§ About this exercise:
The whole of the data is to be duplicated precisely.

§ Supplied records:
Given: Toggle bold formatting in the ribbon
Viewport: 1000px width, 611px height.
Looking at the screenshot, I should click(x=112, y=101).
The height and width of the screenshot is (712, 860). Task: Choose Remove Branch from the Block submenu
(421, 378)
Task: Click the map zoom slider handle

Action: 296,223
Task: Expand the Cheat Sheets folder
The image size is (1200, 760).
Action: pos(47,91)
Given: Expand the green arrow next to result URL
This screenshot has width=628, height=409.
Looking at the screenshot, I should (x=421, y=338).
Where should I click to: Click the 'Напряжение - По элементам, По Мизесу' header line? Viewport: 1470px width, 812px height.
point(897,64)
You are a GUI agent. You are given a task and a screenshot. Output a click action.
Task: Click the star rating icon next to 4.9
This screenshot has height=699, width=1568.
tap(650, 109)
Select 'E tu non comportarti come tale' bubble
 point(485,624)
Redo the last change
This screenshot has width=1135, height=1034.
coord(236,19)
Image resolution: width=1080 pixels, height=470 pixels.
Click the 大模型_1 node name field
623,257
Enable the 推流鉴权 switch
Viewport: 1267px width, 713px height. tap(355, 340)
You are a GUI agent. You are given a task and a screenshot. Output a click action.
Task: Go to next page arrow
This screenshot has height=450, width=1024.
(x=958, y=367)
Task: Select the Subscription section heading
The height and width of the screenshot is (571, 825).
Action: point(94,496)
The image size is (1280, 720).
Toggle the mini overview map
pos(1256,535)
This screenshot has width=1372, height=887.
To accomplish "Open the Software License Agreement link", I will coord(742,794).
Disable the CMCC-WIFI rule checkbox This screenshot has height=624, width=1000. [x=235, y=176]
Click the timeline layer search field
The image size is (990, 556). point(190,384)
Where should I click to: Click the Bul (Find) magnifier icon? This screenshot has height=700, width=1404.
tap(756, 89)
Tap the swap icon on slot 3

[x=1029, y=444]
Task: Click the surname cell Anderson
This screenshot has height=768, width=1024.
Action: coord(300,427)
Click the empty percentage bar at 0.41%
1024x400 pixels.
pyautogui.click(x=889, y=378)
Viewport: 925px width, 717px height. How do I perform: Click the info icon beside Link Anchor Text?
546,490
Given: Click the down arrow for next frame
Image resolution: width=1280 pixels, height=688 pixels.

§ Reply:
Given: Toggle bold formatting in the ribbon
Viewport: 1000px width, 611px height.
Looking at the screenshot, I should click(x=112, y=101).
The height and width of the screenshot is (712, 860). Task: Choose Remove Branch from the Block submenu
(421, 378)
Task: Click the map zoom slider handle

Action: 296,223
Task: Expand the Cheat Sheets folder
The image size is (1200, 760).
Action: pos(47,91)
Given: Expand the green arrow next to result URL
This screenshot has width=628, height=409.
Looking at the screenshot, I should (x=421, y=338).
Where should I click to: Click the 'Напряжение - По элементам, По Мизесу' header line? Viewport: 1470px width, 812px height.
point(897,64)
You are a GUI agent. You are given a task and a screenshot. Output a click action.
Task: Click the star rating icon next to 4.9
This screenshot has height=699, width=1568.
tap(650, 109)
Select 'E tu non comportarti come tale' bubble
 point(485,624)
Redo the last change
This screenshot has width=1135, height=1034.
coord(236,19)
Image resolution: width=1080 pixels, height=470 pixels.
Click the 大模型_1 node name field
623,257
Enable the 推流鉴权 switch
Viewport: 1267px width, 713px height. tap(355, 340)
You are a GUI agent. You are given a task and a screenshot. Output a click action.
Task: Go to next page arrow
This screenshot has height=450, width=1024.
(x=958, y=367)
Task: Select the Subscription section heading
The height and width of the screenshot is (571, 825).
Action: point(94,496)
The image size is (1280, 720).
Toggle the mini overview map
pos(1256,535)
This screenshot has width=1372, height=887.
To accomplish "Open the Software License Agreement link", I will coord(742,794).
Disable the CMCC-WIFI rule checkbox This screenshot has height=624, width=1000. [x=235, y=176]
Click the timeline layer search field
The image size is (990, 556). point(190,384)
Where should I click to: Click the Bul (Find) magnifier icon? This screenshot has height=700, width=1404.
tap(756, 89)
Tap the swap icon on slot 3

[x=1029, y=444]
Task: Click the surname cell Anderson
This screenshot has height=768, width=1024.
Action: coord(300,427)
Click the empty percentage bar at 0.41%
1024x400 pixels.
pyautogui.click(x=889, y=378)
Viewport: 925px width, 717px height. How do I perform: Click the info icon beside Link Anchor Text?
546,490
Given: Click the down arrow for next frame
Image resolution: width=1280 pixels, height=688 pixels.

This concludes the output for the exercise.